Mobility changes are often mistaken for laziness or aging. In Shih Tzus, pain, spinal conditions, joint problems, or breathing limitation may change activity.
Emergency-level concerns include sudden weakness, paralysis, severe pain, collapse, or inability to stand.
8. Waiting Too Long on Red Flags
Quick Answer: Waiting is risky when symptoms involve breathing, eyes, suspected poisoning, severe pain, collapse, repeated vomiting or diarrhea, sudden weakness, seizures, or rapid decline.
Some symptoms deteriorate quickly. Eye problems can threaten vision. Breathing distress can escalate. Toxic exposures can become time-sensitive. Neurologic and spinal signs may require urgent evaluation.
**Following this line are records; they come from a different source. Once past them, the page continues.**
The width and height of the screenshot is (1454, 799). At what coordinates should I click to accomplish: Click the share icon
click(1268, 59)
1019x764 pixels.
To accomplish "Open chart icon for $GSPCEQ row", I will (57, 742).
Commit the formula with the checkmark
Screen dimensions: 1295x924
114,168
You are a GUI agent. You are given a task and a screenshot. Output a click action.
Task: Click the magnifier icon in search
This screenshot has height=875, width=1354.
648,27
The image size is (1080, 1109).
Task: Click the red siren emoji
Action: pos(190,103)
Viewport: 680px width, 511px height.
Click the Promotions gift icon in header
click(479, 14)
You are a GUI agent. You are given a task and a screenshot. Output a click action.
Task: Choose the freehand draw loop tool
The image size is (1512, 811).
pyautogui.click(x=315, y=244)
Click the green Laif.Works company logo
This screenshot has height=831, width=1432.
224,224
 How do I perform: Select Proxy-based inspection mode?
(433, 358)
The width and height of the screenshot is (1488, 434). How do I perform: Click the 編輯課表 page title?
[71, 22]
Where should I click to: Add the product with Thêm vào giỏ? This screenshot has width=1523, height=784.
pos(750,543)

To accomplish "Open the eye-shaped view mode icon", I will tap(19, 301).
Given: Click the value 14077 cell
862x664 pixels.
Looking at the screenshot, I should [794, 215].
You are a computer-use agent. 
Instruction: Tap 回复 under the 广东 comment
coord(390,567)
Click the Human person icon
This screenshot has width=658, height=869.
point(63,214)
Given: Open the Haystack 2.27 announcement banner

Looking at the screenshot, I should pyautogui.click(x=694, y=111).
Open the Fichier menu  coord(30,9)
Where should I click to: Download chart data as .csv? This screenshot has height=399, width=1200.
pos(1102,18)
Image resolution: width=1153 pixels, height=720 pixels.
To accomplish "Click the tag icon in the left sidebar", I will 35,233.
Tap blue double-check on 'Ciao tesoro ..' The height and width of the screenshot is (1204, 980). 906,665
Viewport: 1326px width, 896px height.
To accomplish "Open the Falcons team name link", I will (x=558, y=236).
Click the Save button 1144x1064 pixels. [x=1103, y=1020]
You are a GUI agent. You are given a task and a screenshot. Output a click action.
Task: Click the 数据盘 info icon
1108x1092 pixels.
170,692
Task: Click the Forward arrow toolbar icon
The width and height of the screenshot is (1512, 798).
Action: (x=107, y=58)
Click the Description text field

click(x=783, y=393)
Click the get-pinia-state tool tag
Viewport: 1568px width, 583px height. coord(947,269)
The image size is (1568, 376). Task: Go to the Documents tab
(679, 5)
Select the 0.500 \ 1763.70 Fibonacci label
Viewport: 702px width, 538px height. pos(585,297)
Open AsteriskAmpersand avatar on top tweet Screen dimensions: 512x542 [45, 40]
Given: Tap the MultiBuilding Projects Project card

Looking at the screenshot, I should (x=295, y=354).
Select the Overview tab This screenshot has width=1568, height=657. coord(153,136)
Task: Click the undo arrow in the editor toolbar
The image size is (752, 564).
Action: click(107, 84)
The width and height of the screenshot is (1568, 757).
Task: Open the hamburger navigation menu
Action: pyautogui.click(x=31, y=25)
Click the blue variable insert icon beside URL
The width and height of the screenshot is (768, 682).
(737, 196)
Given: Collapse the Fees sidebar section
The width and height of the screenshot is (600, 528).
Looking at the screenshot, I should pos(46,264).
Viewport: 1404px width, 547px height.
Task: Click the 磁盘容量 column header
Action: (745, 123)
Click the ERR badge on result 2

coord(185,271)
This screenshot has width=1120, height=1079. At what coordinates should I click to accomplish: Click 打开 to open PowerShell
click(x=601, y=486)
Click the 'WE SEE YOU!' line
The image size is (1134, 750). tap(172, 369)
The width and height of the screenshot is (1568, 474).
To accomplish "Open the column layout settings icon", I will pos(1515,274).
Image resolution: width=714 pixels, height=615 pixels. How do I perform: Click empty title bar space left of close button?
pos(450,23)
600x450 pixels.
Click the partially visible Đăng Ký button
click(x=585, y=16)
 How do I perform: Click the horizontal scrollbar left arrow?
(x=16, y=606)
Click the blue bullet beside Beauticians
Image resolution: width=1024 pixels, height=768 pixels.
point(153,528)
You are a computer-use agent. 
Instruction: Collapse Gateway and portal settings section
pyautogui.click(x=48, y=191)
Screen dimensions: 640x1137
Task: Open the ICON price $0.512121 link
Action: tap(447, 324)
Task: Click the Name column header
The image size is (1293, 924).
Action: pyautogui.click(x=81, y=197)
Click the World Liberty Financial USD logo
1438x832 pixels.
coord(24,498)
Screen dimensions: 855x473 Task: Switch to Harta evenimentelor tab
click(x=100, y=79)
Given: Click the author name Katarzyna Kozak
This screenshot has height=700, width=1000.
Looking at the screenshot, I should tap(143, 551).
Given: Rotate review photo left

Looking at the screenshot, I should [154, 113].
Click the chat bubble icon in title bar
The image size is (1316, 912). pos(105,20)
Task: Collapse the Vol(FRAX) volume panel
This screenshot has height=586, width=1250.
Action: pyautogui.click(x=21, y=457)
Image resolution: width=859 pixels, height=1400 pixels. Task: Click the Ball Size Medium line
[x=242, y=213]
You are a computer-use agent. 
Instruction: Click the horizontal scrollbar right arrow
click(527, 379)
The safer editorial framing is simple: symptoms are information, not a diagnosis. Professionals should interpret high-risk signs.
Related Guides
- Shih Tzu Breathing Problems: Symptoms, BOAS & Vet Warning Signs - respiratory warning signs
- Shih Tzu Tear Stains: Causes, Eye Risks & Vet Warning Signs - eye and tear-stain context
- 30+ Signs Your Shih Tzu Is Sick or in Pain - broader symptom guide
- Complete Shih Tzu Care Guide - educational breed overview
This article is for educational purposes only. It does not provide diagnosis, treatment, grooming instructions, feeding plans, product recommendations, training protocols, medication guidance, emergency instructions, or home-care advice. Health, pain, breathing, eye, toxin, mobility, grooming, and behavior concerns should be evaluated by qualified professionals.